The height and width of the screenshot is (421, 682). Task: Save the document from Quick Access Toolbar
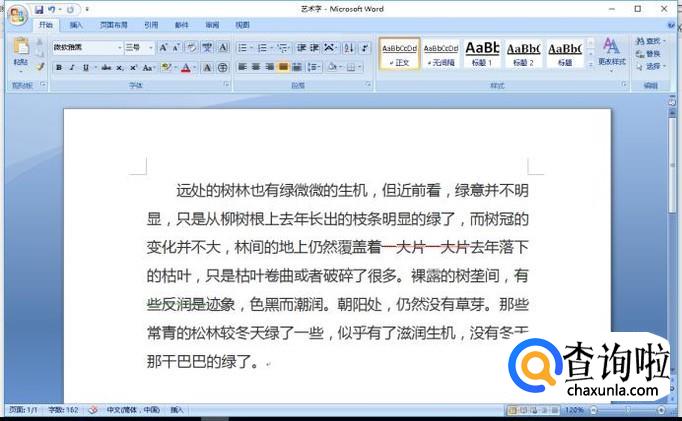[37, 8]
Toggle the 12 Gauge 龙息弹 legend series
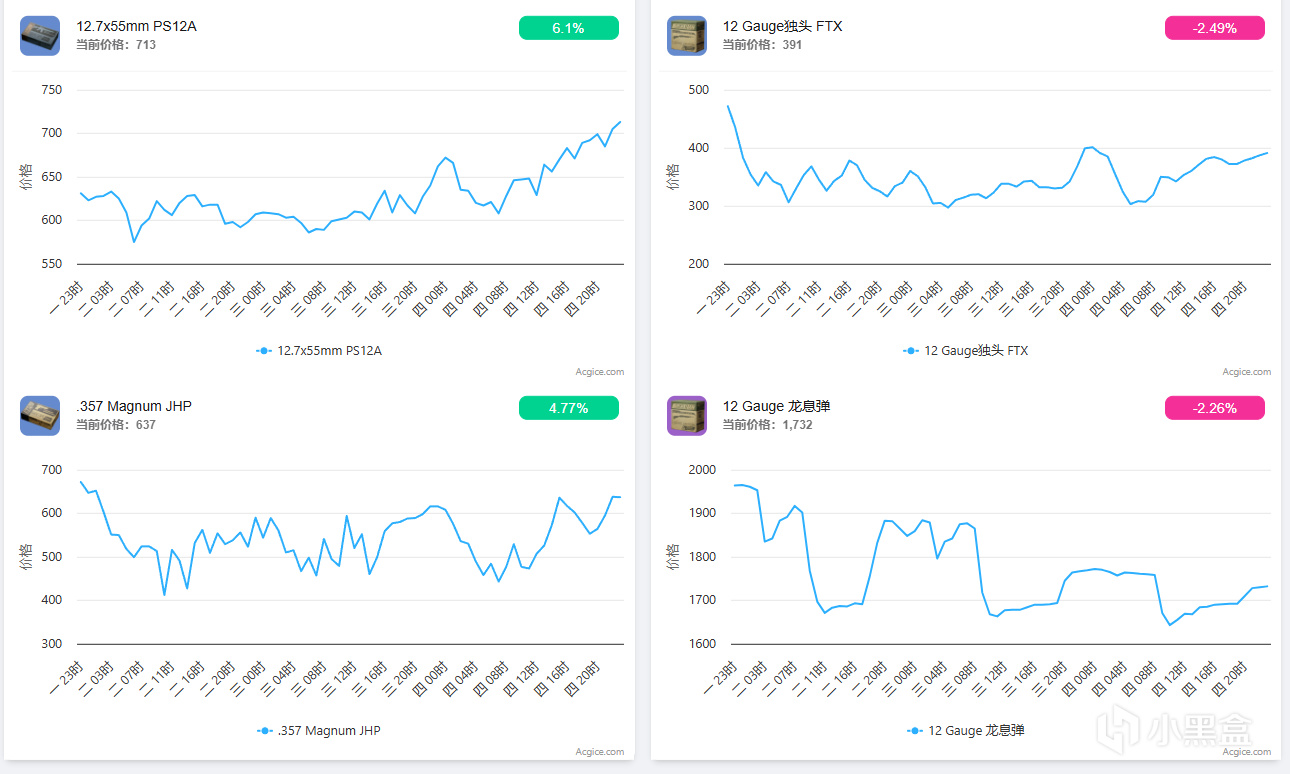 pyautogui.click(x=965, y=731)
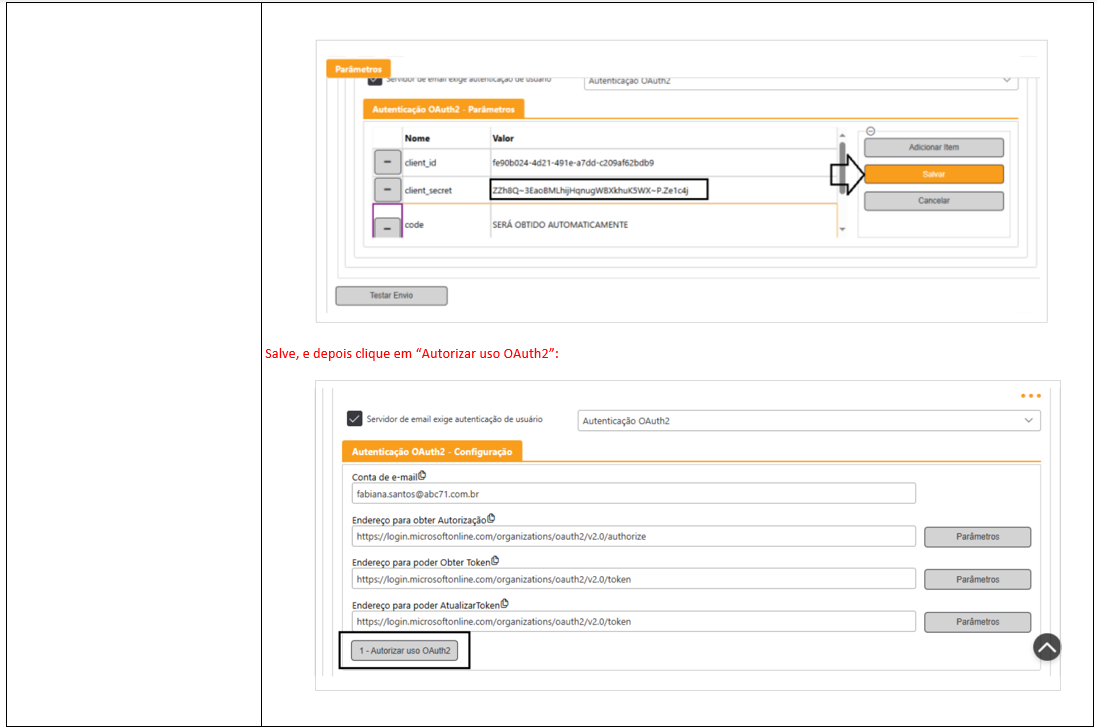The width and height of the screenshot is (1097, 727).
Task: Click the scroll-to-top round arrow icon
Action: pos(1046,647)
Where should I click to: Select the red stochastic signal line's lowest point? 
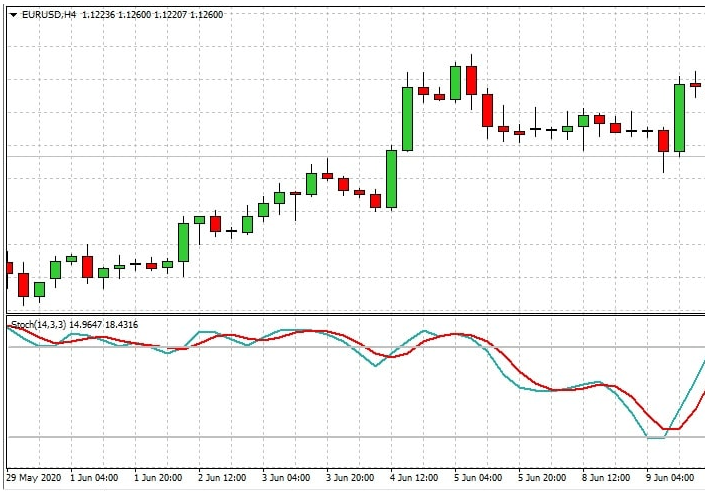(x=672, y=429)
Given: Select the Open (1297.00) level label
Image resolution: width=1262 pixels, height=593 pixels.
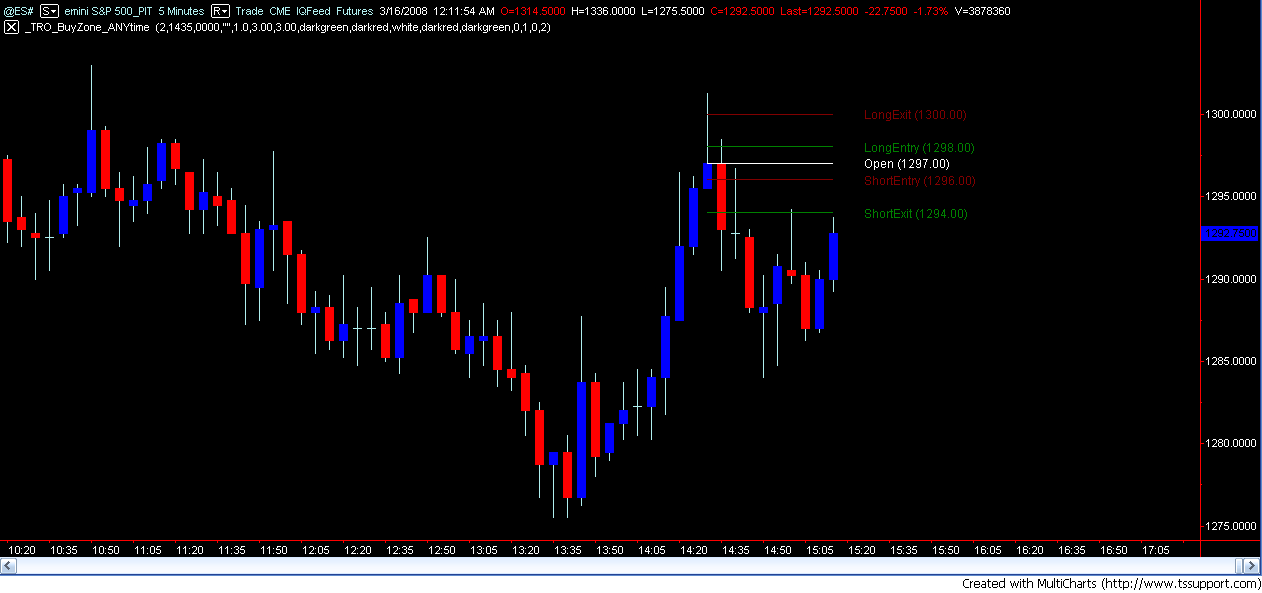Looking at the screenshot, I should coord(907,164).
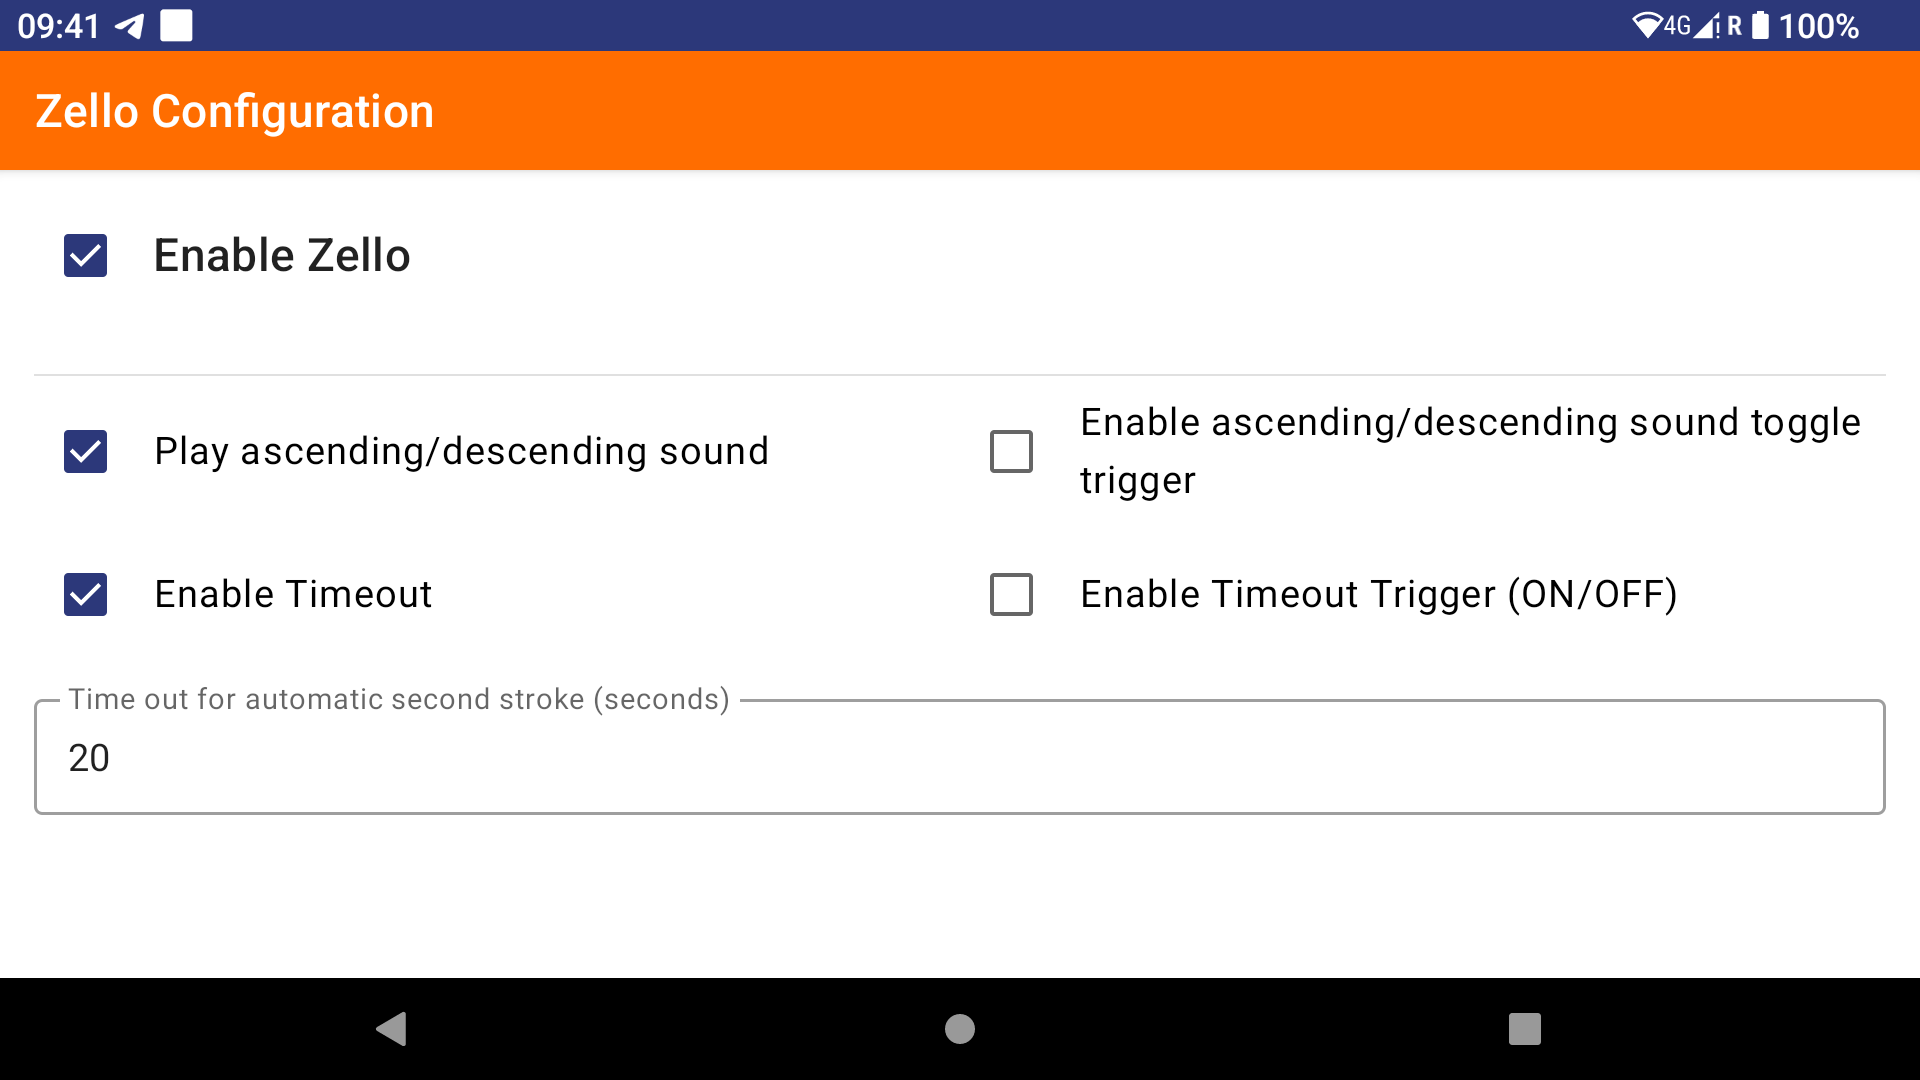Click the "Play ascending/descending sound" text label
This screenshot has width=1920, height=1080.
(461, 451)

——————————

The records above must be copied exactly, with no pictures carried over.

▶ _Expected answer_:
The height and width of the screenshot is (421, 682). Task: Save the document from Quick Access Toolbar
[37, 8]
Toggle the 12 Gauge 龙息弹 legend series
 pyautogui.click(x=965, y=731)
The width and height of the screenshot is (1097, 727).
Task: Click the scroll-to-top round arrow icon
Action: pos(1046,647)
Where should I click to: Select the red stochastic signal line's lowest point? 
(x=672, y=429)
Given: Select the Open (1297.00) level label
Image resolution: width=1262 pixels, height=593 pixels.
Looking at the screenshot, I should coord(907,164).
Click the "Play ascending/descending sound" text label
This screenshot has width=1920, height=1080.
(461, 451)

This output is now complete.